A pressão agora avança para o Supremo Tribunal Federal (STF). O Ministério Público Federal (MPF), por meio do Procurador-Geral da República, Paulo Gonet Branco, ingressou com uma ação pedindo a declaração de inconstitucionalidade de trechos do Código do Meio Ambiente de Santa Catarina. Segundo o MPF, as normas estaduais violam a Constituição Federal e leis nacionais de proteção à Mata Atlântica, além de extrapolarem a competência legislativa estadual, ao invadir matéria de regulamentação federal.

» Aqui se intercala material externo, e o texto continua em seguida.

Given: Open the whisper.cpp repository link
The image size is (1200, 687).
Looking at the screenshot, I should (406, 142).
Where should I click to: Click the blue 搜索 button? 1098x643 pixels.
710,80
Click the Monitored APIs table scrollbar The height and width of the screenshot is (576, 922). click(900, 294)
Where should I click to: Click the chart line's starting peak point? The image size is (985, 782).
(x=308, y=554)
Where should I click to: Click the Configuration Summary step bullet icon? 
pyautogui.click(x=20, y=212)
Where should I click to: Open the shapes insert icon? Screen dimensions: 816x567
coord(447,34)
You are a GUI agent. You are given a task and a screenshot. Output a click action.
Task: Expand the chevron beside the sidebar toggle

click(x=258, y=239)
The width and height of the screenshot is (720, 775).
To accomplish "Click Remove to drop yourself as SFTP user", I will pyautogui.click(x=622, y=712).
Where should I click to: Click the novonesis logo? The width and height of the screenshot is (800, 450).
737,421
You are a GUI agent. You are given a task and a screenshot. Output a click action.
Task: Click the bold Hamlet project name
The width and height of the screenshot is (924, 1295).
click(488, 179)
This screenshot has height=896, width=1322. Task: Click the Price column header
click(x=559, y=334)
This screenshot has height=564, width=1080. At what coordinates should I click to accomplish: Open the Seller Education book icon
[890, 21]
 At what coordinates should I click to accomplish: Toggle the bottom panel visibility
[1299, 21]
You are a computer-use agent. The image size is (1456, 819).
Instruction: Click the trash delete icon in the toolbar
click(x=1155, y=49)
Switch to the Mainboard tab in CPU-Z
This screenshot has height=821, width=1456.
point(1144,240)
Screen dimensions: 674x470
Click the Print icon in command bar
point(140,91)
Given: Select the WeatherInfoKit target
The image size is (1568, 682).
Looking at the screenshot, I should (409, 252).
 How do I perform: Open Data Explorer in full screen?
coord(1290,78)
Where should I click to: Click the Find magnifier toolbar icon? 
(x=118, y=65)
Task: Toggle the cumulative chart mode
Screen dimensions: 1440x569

“A luta em defesa da Mata Atlântica, incluindo os ecossistemas associados como os Campos de Altitude, é anterior à Constituição de 1988, tanto é que os constituintes reconheceram a Mata Atlântica como patrimônio nacional. Isso permitiu a regulamentação da conservação, proteção, regeneração e utilização da vegetação nativa do Bioma Mata Atlântica, por lei federal em todos os 17 estados de sua ocorrência, ou seja, os estados devem seguir a legislação federal, podendo apenas impor restrições adicionais e não flexibilizar como fez Santa Catarina”, comenta Wigold B. Schaffer, coordenador do Núcleo Mata Atlântica do Ministério do Meio Ambiente na época da aprovação e regulamentação da Lei 11.428, de 2006.
O embate em torno dos Campos de Altitude reflete, na essência, um conflito mais amplo entre um modelo de desenvolvimento baseado na exploração intensiva dos recursos naturais e a urgência de transições para alternativas sustentáveis. Conservar esses ecossistemas vai além da proteção da biodiversidade: é garantir a continuidade de serviços ambientais vitais, como a regulação do clima e a segurança hídrica. Os recentes avanços, com as iniciativas no campo jurídico e institucional, demonstram que ainda há caminhos para conter os retrocessos e fortalecer a agenda ambiental.
Autora: Thamara Santos de Almeida.
Revisão: Wigold Schäffer e João de Deus Medeiros.
Foto de capa: Wigold Schäffer.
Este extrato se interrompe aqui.